Flight Lieutenant Allan Triggs

Place Europe: United Kingdom
Accession Number ART27651
Collection type Art
Measurement 465 mm (H) x 518 mm (L) x 310 mm (D)
Object type Sculpture
Physical description bronze cast by John Galizia and Sons 1970 London; plaster cast 1943 London
Maker Tribe, Barbara
John Galizia and Sons
Place made United Kingdom: England, Greater London, London
Date made 1943
Conflict Second World War, 1939-1945
Copyright

Item copyright: AWM Licensed copyright

Description

Lieutenant Allan William Russell Triggs, MBE, DFC of 172 Squadron RAAF. In August 1943 Lieutenant Triggs was engaged in night patrol duties over the Bay of Biscay when one engine of his Wellington failed and he was forced to ditch in the sea. Owing to Trigg's actions, the crew survived the crash and the next six days at sea until they could be rescued. Trigg's courage and leadership during this ordeal led to the award of the MBE. Later in 1942 and in 1943 Triggs carried out aerial night attacks on submarines, on one occasion returning successfully after an engine had fallen from his aircraft into the sea. For these actions Triggs and his navigator, Colin Badham, received the DFC.

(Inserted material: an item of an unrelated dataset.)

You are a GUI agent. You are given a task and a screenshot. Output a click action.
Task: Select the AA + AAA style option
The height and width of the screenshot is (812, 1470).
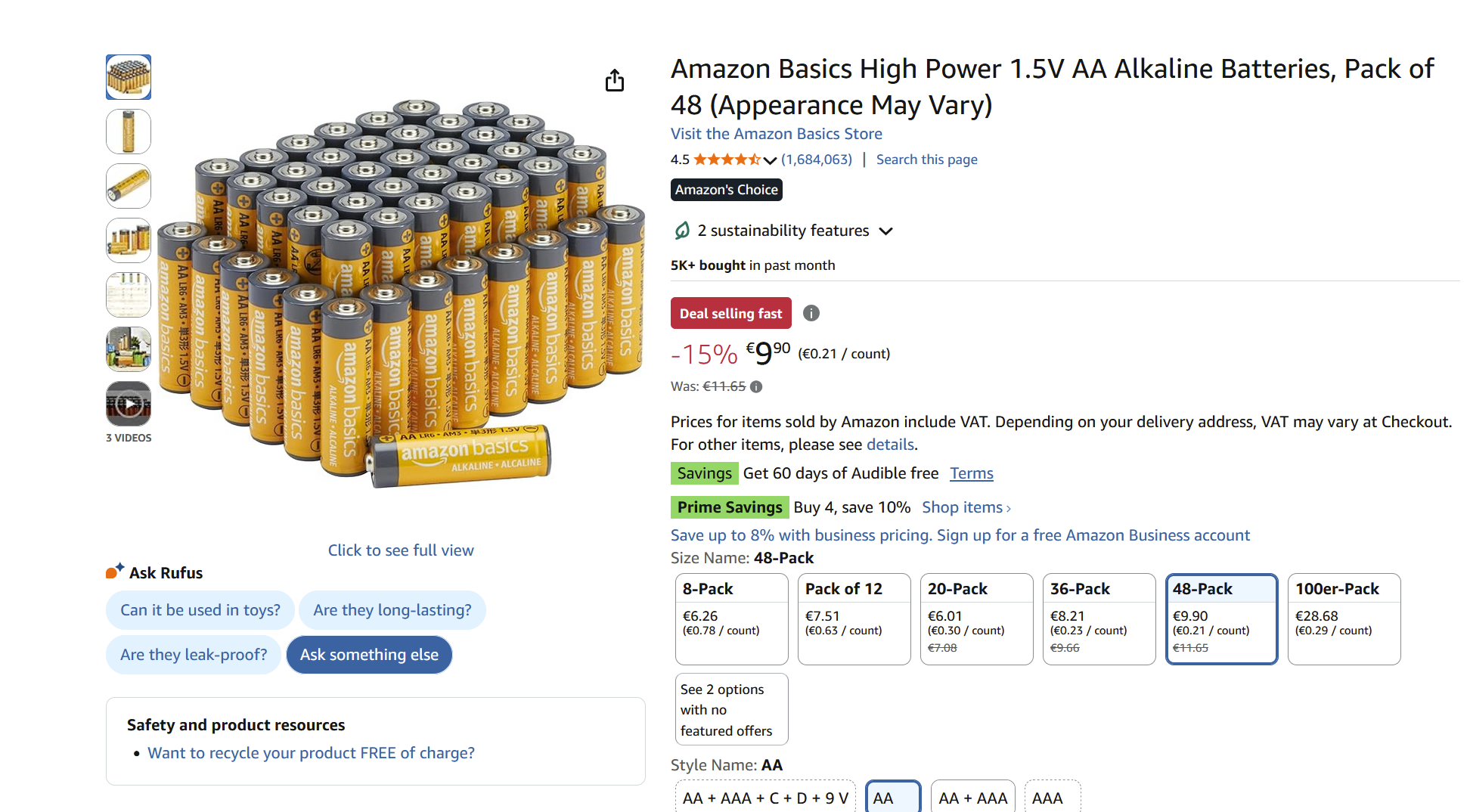pyautogui.click(x=972, y=798)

Triggs was one of seven airmen who posed for Barbara Tribe, an Australian sculptor who was seeking to maintain her sculptural work in wartime England. The busts were created under difficult conditions and the sculpting had to be squeezed into the evening hours, yet Tribe had official sanction and the assistance of Air Vice Marshal Henry Wrigley, who arranged for the airmen to sit for her. The busts were executed swiftly and surely over half a dozen two hour sittings. Lieutenant Triggs' bust was originally cast in plaster in 1943 however in 1970 a bronze cast was created and was acquired by the Australian War Memorial.